• [Record excerpts]
>>
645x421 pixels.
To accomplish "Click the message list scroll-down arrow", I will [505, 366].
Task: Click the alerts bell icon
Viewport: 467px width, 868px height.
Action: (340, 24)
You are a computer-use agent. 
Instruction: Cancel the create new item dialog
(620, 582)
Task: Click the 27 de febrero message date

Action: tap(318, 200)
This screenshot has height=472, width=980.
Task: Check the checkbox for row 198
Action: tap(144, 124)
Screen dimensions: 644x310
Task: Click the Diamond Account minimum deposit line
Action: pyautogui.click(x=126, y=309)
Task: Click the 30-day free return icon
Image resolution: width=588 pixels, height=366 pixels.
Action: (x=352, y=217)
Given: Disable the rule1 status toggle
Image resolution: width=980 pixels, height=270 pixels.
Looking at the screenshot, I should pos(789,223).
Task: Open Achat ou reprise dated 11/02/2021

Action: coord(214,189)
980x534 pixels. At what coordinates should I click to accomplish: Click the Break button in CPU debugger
<<
>>
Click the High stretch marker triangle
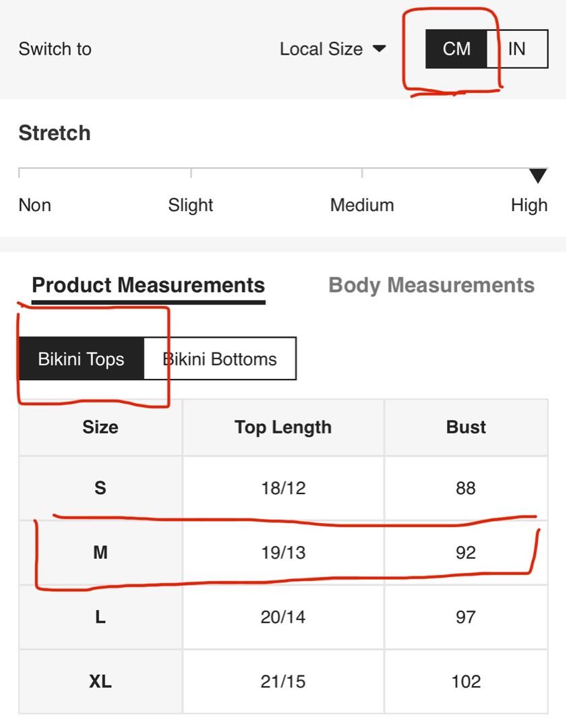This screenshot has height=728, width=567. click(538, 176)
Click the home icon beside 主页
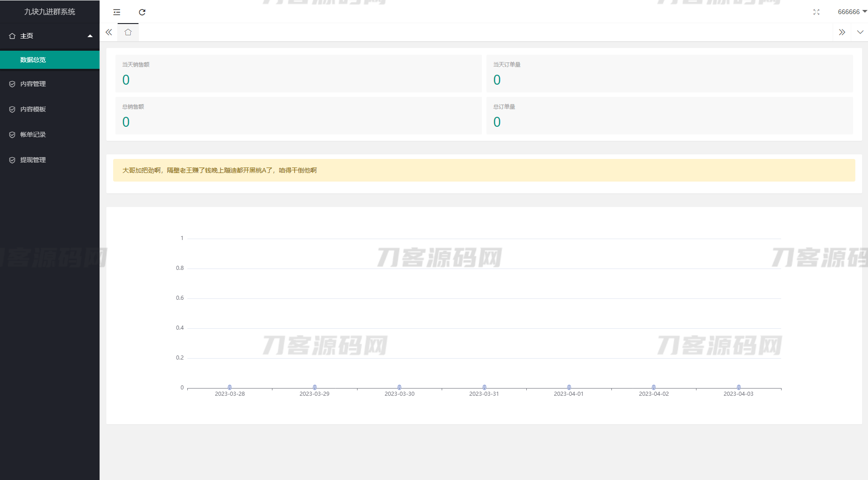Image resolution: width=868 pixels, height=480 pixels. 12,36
<<
All lines in the data that contain the word "accomplish" should be copied.

• [Expected answer]
To accomplish "Click the message list scroll-down arrow", I will [505, 366].
980x534 pixels. At what coordinates should I click to accomplish: Click the Break button in CPU debugger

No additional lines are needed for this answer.